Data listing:
○ ○ ○

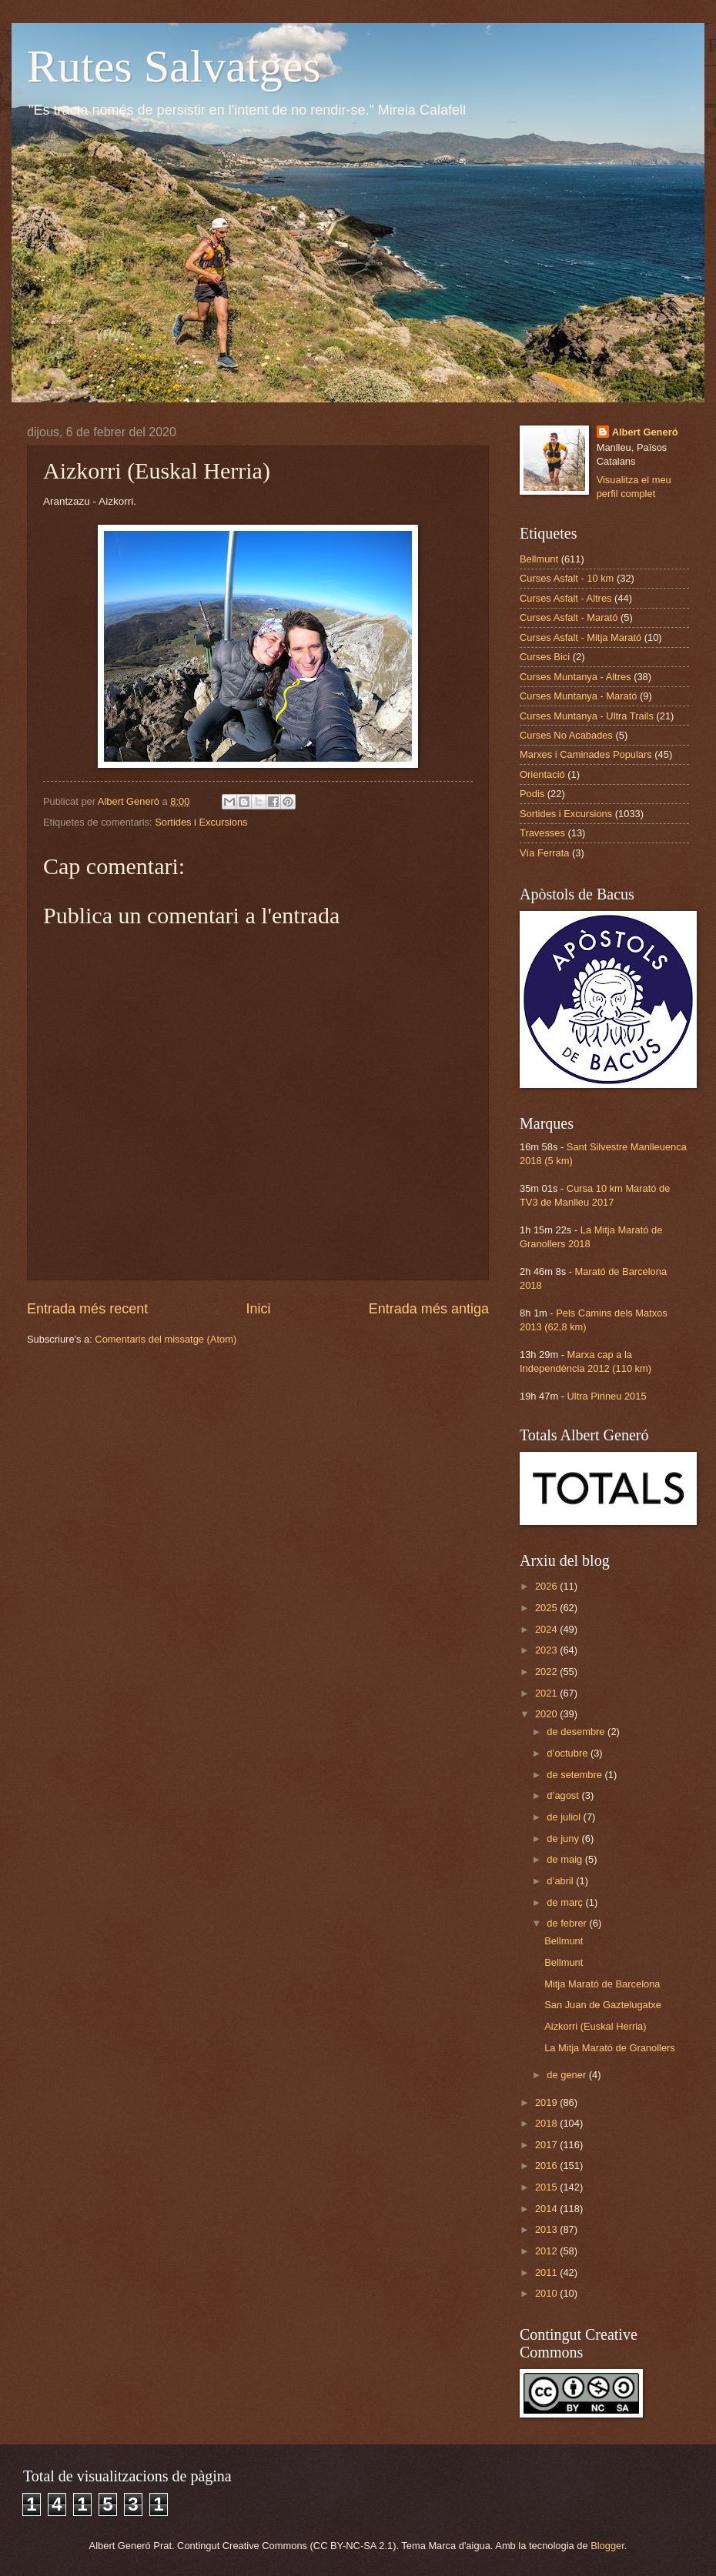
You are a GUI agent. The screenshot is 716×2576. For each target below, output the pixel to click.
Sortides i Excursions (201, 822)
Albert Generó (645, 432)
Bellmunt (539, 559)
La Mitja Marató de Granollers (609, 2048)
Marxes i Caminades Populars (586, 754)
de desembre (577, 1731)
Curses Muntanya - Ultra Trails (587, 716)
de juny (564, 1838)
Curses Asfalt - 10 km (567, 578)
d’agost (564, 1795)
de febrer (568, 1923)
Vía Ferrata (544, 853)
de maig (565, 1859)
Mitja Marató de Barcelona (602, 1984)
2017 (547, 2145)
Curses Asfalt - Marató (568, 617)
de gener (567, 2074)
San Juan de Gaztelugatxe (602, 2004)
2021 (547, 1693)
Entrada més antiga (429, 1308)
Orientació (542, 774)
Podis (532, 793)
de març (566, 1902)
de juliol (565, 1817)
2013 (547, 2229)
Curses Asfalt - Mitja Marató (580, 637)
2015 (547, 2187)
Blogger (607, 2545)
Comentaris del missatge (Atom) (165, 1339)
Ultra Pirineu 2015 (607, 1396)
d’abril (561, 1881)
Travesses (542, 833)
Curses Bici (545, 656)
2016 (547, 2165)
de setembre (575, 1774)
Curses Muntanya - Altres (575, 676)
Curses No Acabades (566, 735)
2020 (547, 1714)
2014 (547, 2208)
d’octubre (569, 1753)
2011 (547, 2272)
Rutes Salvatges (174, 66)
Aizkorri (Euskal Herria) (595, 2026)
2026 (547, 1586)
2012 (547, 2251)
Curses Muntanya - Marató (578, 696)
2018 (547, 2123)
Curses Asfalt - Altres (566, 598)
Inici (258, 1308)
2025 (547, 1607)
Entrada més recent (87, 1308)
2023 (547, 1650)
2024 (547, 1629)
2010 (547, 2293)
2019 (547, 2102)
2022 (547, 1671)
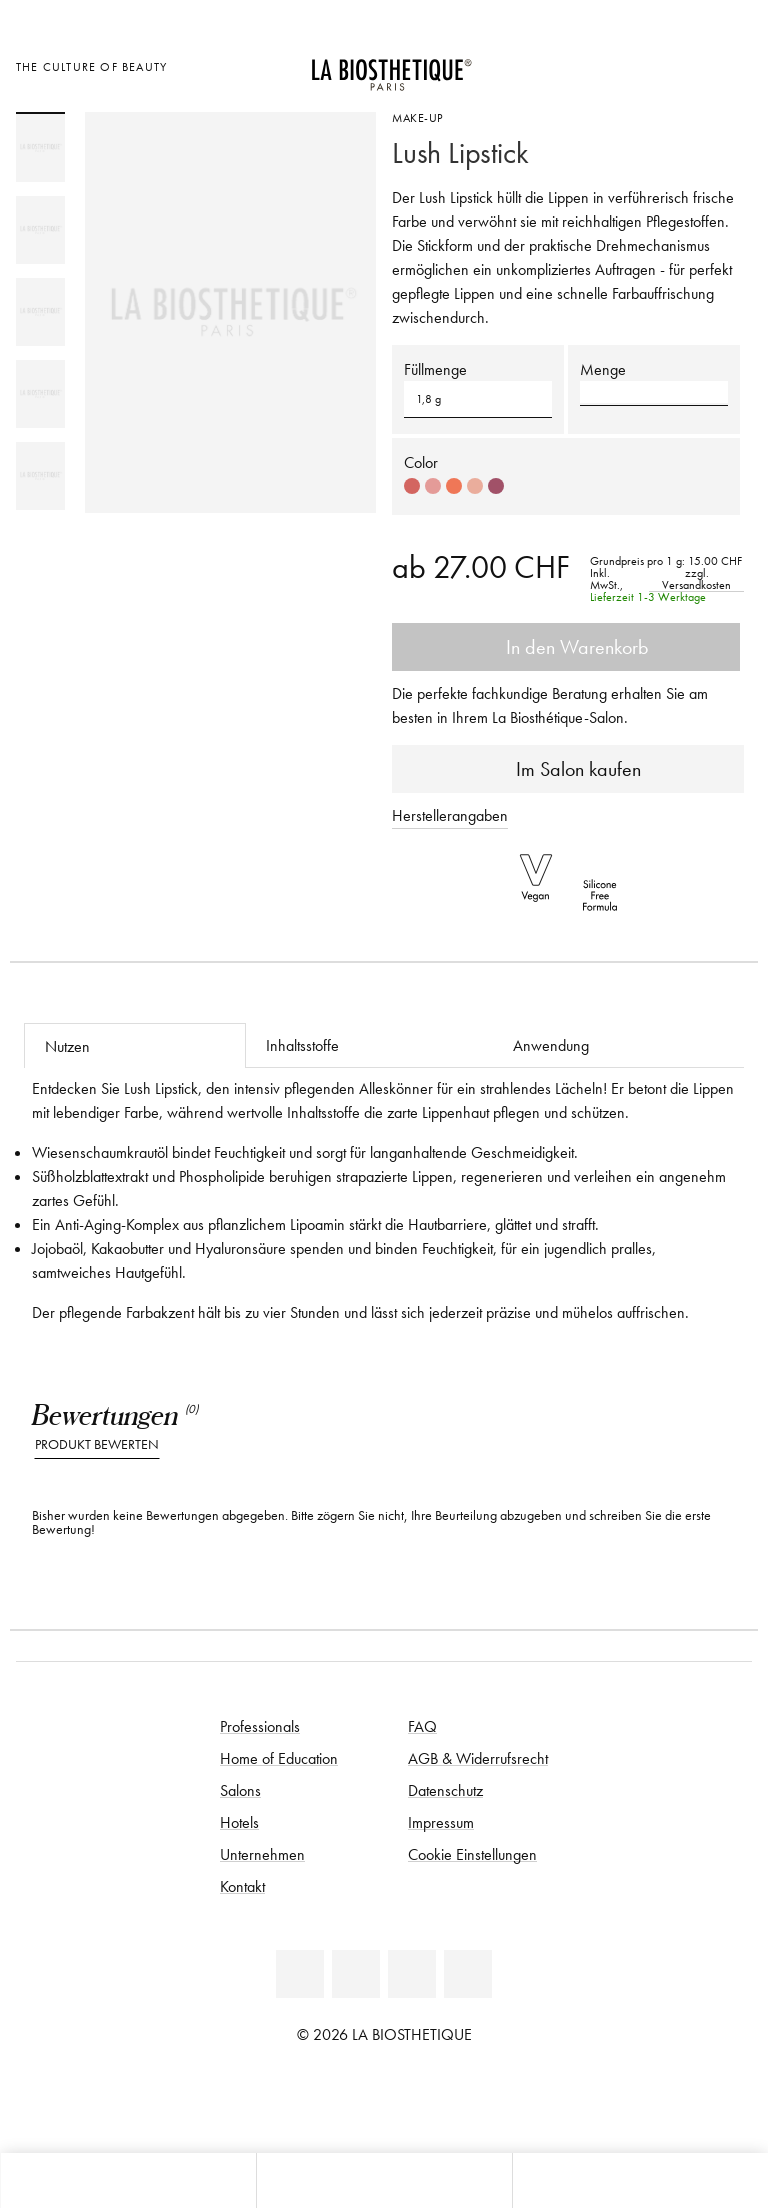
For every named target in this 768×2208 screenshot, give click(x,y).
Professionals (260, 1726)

○ ○ ○

TASK REQUIREMENTS: From the records above, pull out every line that contains the string "Marató", treating uppercase and lowercase as different.

EXPECTED OUTPUT:
La Mitja Marató de Granollers (609, 2048)
Mitja Marató de Barcelona (602, 1984)
Curses Asfalt - Marató (568, 617)
Curses Asfalt - Mitja Marató (580, 637)
Curses Muntanya - Marató (578, 696)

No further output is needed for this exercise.